Questions to answer:
A. Answer these questions from the graphene passage, one answer per line.
(i) Which two properties are given as examples of graphene's unique properties?
(ii) Why can the exfoliation-based method not be mass produced?
(iii) Which strong oxidants are named for treating graphite powder or graphite fiber?
B. Duplicate the portion of the graphene passage that begins at the words "Graphene has attracted" and stops after the words "its mass production.".

Excerpted text Start Marker

Graphene has attracted a great deal of scientific interest in later years owing to its unique properties, such as large thermal conductivity and excellent electronic transport properties. Theoretical and experimental studies identified its outstanding mechanics, electricity, chemicals, thermal stability, specific surface areas, mobility of charge carriers, and thermal conductivity. Many prospective applications of graphene are being actively investigated at present. However, the actual implementation of graphene in technological uses will depend critically on the development of appropriate methodologies for its mass production.
In this regard, one of the most promising approaches is based on the exfoliation of graphite. However, the above method cannot be mass produced due to its low yield. Furthermore, some methods were provided to put graphite powder or graphite fiber into a solution mixed with the strong oxidant such as sulfuric acid and nitric acid, and then each layer of the graphite will be oxidized to graphite oxide. The graphite oxide is washed to adjust the pH until 7 by water and dried in an oven at 1100˜1250° C. to let the graphite oxide quickly expand and exfoliate to form the two-dimensional graphene oxide. In other case, the graphite powder can be oxidized by sulfuric acid and nitric acid to form graphite oxide. And then, the graphite oxide is washed by DI water to obtain expanded graphite oxide. After processing the expanded graphite oxide at different temperatures of 600° C. and 1500° C., the expanded graphite oxide will be dispersed in the water, exfoliated by ultrasonic oscillation and ground to form the graphene oxide at nanometer degree. However, the above method, which is performed by mixing the strong oxidant and heating, is too complicated to be mass produced.

Excerpted text End Marker
Dataset content Start Marker

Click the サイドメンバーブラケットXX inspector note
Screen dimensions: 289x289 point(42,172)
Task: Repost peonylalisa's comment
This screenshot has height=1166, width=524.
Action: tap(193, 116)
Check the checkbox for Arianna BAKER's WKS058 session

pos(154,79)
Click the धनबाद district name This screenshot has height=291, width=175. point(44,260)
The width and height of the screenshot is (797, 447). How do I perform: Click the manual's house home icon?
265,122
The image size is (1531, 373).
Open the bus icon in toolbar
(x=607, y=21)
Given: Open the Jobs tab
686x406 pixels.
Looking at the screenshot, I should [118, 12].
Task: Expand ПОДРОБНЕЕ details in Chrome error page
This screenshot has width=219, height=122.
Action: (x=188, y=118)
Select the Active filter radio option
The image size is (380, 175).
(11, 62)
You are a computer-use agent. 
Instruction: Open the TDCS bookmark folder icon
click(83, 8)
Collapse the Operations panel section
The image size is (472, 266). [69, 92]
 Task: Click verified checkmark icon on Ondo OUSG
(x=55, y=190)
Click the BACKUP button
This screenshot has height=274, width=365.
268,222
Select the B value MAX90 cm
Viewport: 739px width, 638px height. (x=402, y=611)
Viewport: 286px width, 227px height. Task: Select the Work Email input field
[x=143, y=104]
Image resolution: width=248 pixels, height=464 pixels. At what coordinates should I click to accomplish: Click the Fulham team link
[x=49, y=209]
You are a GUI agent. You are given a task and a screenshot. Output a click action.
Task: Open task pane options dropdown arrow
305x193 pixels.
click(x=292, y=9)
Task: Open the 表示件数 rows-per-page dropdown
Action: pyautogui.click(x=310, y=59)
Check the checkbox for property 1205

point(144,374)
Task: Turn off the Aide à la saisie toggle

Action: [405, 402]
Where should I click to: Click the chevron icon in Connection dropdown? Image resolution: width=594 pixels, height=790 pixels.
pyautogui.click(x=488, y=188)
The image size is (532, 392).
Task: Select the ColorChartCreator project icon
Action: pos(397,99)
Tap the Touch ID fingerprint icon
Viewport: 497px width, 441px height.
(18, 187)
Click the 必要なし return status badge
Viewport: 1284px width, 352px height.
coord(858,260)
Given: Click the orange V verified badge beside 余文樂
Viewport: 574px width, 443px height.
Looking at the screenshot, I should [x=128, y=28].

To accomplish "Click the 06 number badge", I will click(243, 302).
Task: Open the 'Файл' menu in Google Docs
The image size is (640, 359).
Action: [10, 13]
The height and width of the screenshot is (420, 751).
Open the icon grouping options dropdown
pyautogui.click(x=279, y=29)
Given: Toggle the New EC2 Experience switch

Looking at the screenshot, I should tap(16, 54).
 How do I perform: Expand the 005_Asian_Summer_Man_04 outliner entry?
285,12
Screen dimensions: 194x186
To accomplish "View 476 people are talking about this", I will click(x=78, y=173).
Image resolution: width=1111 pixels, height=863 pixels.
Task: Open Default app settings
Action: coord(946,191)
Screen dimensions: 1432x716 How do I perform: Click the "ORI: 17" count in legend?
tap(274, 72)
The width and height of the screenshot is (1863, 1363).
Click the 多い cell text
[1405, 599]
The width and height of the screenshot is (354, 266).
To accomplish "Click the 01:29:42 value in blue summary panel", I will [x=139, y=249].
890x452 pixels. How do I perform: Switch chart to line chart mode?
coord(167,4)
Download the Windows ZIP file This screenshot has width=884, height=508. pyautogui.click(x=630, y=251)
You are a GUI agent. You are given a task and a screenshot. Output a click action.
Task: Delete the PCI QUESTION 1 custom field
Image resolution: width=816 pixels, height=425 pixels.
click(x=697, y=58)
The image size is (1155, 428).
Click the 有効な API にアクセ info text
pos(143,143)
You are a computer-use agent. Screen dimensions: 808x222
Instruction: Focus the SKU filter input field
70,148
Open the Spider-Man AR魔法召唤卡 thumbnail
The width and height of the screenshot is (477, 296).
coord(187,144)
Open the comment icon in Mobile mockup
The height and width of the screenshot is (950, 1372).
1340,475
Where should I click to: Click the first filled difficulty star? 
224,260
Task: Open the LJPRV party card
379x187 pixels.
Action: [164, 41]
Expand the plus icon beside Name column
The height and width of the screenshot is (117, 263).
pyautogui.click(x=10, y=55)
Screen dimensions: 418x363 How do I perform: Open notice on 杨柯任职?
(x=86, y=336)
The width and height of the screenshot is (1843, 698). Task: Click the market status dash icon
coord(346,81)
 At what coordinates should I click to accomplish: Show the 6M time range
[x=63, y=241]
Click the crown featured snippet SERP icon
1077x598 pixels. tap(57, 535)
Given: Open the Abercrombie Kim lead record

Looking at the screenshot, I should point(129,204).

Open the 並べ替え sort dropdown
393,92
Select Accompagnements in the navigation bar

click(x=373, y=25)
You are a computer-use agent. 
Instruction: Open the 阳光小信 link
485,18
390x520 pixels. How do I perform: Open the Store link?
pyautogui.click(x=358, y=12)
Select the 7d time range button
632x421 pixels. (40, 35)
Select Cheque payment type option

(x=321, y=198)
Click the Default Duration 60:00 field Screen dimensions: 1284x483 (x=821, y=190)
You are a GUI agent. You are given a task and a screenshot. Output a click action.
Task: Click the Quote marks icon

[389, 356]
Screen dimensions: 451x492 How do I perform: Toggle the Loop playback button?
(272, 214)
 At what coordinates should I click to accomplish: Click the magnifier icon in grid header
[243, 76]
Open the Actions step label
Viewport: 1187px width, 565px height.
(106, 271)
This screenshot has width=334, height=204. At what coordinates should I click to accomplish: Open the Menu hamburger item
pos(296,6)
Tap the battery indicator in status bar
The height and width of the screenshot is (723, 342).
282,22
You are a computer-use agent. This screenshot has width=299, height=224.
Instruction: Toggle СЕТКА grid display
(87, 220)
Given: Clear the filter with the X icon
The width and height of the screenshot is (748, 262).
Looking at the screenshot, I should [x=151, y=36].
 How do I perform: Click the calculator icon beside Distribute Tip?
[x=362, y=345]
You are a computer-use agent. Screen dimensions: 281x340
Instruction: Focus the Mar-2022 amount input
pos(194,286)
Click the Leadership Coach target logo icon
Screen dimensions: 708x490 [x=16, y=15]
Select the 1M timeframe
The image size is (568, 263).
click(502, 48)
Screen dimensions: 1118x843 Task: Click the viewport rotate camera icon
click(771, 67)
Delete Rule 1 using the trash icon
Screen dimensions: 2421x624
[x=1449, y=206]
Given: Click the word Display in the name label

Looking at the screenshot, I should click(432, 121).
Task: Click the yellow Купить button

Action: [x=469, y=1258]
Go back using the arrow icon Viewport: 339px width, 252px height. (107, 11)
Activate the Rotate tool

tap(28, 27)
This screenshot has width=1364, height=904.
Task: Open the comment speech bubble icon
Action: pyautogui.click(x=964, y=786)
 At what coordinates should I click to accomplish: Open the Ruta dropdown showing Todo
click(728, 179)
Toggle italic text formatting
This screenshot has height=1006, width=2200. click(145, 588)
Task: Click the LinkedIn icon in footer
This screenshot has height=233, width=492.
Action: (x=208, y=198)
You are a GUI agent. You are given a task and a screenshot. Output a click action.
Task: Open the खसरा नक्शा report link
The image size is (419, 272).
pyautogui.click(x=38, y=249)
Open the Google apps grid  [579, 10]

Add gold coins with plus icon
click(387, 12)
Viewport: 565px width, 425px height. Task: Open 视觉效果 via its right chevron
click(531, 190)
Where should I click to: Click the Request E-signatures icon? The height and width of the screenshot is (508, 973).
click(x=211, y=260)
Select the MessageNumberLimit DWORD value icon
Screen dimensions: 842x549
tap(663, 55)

Dataset content End Marker

Numbered responses:
A.
(i) Large thermal conductivity and excellent electronic transport properties.
(ii) Because of its low yield.
(iii) Sulfuric acid and nitric acid.

B.
Graphene has attracted a great deal of scientific interest in later years owing to its unique properties, such as large thermal conductivity and excellent electronic transport properties. Theoretical and experimental studies identified its outstanding mechanics, electricity, chemicals, thermal stability, specific surface areas, mobility of charge carriers, and thermal conductivity. Many prospective applications of graphene are being actively investigated at present. However, the actual implementation of graphene in technological uses will depend critically on the development of appropriate methodologies for its mass production.